Normally, the expansion process survives the power outage. It certainly does survive a normal shut down or an UPS-initiated shutdown. A smart UPS can tell the NAS that the power is lost and the NAS then proceeds to shut itself down without any human intervention. This is certainly not a problem. Sudden power cuts are more of a problem, but the damage, if any, is usually well contained.

However, a drive failure during expansion makes a rebuild tricky. Theoretically, the RAID is still redundant, because the reshape algorithm is designed to maintain redundancy throughout the process. In practice, once the drive fails, accounting for what is where and how to recompute data from the parity suddenly gets complicated. Any further failure results in a half-reshaped array which is a mess to fix and certainly beyond the abilities of automatic recovery.

What can be done to minimize the chance of the failure?

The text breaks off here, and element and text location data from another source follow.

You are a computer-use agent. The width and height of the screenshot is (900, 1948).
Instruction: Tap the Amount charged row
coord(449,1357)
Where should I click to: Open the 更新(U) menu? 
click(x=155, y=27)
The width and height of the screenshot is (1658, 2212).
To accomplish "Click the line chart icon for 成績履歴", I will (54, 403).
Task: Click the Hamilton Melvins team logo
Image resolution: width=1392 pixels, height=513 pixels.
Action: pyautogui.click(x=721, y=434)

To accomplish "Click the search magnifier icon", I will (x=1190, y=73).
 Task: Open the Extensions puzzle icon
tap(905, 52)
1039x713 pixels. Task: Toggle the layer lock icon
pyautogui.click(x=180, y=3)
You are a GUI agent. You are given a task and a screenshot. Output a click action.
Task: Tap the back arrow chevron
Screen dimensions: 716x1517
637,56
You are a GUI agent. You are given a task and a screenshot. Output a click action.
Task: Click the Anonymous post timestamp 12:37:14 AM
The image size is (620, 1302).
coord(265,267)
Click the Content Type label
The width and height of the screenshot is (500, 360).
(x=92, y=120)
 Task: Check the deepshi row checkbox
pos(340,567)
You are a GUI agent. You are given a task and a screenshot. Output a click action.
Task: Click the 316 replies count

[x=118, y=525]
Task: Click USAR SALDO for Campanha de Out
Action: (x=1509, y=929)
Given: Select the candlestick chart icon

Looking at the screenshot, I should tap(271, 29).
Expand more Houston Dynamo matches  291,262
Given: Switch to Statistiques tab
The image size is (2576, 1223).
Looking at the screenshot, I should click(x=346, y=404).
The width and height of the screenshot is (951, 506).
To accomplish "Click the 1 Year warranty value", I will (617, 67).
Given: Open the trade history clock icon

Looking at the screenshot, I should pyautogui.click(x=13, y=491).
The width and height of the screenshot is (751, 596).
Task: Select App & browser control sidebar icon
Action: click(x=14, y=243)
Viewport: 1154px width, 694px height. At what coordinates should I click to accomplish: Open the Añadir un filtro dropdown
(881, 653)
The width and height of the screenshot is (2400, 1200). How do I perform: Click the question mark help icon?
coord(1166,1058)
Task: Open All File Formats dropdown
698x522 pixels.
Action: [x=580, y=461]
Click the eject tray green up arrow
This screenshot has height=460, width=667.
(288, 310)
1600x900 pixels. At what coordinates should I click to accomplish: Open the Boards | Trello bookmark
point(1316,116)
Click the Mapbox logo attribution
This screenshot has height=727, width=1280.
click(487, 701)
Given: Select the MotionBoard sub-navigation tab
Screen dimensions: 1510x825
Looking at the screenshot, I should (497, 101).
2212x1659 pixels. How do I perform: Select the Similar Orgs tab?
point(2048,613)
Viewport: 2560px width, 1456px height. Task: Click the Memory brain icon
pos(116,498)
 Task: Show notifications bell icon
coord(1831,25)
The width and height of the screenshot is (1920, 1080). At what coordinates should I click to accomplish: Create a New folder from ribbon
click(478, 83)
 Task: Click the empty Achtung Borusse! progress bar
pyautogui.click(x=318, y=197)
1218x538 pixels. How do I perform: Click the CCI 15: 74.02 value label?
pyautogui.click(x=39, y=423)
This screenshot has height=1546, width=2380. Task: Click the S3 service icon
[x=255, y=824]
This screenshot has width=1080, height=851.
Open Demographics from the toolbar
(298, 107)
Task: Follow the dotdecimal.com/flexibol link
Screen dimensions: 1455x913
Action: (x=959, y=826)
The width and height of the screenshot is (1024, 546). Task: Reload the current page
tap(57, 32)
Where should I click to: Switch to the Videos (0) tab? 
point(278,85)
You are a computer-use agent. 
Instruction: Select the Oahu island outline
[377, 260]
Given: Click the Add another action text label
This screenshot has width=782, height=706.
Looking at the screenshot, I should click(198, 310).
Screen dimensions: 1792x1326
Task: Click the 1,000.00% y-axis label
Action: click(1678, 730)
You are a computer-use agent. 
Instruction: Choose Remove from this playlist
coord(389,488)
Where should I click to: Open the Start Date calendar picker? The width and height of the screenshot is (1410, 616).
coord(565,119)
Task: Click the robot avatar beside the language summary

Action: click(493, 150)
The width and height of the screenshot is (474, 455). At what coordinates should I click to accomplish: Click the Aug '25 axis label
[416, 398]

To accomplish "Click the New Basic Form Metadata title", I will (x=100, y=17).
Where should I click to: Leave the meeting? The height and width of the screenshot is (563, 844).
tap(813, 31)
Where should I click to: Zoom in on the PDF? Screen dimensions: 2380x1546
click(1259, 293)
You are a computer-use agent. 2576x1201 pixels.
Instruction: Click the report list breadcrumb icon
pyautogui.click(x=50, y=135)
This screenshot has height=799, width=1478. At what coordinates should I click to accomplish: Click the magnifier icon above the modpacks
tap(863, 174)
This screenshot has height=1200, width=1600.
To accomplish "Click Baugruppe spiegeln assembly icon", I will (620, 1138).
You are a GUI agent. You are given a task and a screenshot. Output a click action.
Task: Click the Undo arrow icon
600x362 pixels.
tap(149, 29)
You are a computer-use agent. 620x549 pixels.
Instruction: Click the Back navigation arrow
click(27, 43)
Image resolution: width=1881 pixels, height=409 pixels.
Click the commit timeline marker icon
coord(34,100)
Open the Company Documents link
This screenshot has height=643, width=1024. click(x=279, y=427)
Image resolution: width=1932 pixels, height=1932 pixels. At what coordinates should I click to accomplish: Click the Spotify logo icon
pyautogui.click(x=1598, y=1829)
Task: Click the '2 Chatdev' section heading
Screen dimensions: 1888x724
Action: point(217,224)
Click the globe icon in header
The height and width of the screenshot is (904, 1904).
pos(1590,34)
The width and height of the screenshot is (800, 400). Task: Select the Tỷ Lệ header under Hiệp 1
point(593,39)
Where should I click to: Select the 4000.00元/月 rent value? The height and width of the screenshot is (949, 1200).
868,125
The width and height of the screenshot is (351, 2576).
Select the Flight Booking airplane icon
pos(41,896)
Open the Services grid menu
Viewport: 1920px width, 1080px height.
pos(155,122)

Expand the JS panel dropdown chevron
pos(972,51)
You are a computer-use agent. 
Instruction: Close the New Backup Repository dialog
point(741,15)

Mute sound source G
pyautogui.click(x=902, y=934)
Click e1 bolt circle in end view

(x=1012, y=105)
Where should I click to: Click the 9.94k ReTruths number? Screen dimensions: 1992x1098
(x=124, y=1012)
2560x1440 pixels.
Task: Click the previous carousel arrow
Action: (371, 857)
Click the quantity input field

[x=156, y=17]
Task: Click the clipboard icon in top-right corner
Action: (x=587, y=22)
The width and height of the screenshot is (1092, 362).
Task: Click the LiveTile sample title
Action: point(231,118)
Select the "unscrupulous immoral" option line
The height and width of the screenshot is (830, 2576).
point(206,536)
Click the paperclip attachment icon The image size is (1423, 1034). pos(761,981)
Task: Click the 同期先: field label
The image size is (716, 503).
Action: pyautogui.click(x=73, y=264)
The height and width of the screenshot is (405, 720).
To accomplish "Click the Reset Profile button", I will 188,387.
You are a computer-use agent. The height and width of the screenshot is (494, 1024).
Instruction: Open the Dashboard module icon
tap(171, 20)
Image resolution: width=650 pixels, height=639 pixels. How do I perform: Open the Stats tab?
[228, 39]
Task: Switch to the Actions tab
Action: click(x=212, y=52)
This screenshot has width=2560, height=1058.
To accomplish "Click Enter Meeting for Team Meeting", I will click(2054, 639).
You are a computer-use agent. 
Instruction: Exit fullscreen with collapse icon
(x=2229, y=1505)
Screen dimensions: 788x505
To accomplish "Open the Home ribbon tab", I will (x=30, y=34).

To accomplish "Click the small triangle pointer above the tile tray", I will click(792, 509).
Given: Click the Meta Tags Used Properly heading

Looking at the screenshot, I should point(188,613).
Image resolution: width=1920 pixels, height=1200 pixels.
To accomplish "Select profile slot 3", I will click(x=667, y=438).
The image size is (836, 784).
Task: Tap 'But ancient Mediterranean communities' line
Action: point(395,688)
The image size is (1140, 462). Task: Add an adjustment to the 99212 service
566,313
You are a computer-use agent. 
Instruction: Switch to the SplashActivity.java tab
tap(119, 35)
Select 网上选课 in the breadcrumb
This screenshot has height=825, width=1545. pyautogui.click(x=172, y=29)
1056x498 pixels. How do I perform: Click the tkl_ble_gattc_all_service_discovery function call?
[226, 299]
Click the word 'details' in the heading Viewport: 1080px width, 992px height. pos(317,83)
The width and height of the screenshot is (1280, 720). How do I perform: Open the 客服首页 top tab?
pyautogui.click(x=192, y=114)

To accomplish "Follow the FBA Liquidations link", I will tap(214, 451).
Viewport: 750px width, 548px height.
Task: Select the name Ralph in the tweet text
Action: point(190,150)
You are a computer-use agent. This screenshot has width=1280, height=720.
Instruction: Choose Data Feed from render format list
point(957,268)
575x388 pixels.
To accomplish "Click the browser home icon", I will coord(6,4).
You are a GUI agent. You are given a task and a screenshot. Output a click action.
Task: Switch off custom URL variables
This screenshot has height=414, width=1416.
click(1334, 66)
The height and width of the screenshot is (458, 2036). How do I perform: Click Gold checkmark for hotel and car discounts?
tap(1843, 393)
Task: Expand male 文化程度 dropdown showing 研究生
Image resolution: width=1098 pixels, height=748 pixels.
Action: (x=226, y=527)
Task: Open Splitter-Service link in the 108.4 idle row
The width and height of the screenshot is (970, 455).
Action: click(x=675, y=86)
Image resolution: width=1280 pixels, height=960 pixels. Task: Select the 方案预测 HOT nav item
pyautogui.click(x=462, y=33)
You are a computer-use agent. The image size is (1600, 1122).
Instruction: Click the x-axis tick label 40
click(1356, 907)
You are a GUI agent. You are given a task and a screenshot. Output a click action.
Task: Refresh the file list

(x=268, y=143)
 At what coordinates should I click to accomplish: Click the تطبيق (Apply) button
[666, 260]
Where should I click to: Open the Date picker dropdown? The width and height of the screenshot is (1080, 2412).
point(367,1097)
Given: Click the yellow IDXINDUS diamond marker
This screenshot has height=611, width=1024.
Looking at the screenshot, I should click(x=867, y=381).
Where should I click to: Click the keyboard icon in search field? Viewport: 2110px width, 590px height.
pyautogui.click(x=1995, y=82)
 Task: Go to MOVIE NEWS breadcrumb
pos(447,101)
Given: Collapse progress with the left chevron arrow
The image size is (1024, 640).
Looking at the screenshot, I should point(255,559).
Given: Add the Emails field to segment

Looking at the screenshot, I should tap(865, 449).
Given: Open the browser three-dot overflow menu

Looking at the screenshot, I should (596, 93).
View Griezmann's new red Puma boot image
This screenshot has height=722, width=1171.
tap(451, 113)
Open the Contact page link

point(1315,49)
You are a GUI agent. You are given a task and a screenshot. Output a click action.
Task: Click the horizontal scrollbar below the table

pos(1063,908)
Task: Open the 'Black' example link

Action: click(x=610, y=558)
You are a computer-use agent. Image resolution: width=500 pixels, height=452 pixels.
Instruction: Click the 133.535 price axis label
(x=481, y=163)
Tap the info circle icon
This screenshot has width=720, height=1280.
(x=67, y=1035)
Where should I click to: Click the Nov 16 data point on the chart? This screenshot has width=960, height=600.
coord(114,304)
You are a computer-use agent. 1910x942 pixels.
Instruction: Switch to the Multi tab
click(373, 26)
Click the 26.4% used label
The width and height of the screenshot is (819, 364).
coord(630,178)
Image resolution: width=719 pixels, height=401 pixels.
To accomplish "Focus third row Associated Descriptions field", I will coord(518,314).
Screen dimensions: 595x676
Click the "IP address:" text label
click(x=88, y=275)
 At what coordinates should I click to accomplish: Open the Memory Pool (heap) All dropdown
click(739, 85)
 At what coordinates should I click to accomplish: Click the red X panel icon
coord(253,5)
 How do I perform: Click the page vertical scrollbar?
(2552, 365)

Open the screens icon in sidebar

  1. Think twice if you need the expansion. The traditional way, used before the on-line expansion, is to back the data up, verify the backup, destroy the original  array, build a new array, copy the data back. This method still works.
  2. Have backup before expanding the array. Once you have a backup, there is no requirement to destroy the original array. You still have the expansion capability. If something goes wrong, you have a backup.
  3. If the data is not that valuable and a risk of losing it is deemed acceptable, make sure you check SMART status on all the array disks and do an extended test of the disks (if your NAS allows that).

Lenovo PX6-300D

This describes behavior of the PX6 6-bay Lenovo NAS with multiple disk failures,

I have px6-300D nas with 3TB X 6 drives. I configured it with Raid 5. Few Days back it was showing a message The amount of free space on your ‘Shares’ volume is below 5% of capacity. and asked to overwrite Drive 6…Then i contacted customer care they told that your few drives (3 or 4) has failed. … and go with some data recovery solution provide… If its NAS with raid protection my data must be protected. I really need my data back.

RAID protection is great but it has its limits. It does not protect against anything else than disk failure, and RAID5 only protects against a single disk failure. Multiple disks fail, down it goes.

Reconstucting restarts at 45% starts with 0.

That’s what it looks like when implemented by Lenovo. Other vendors will have different indications, but the end result is the same and the array cannot be rebuilt. Short of packing the disks for a data recovery service, what else can be done?

  1. Cheapest option is to remove all the disks from the NAS, clone them to a set of new disks of the same capacity, and put the clones back. The NAS will hopefully pick up the copies and completes the rebuild successfully.
  2. If the rebuild does not pick up, our Home NAS Recovery software can in all likelihood do the job.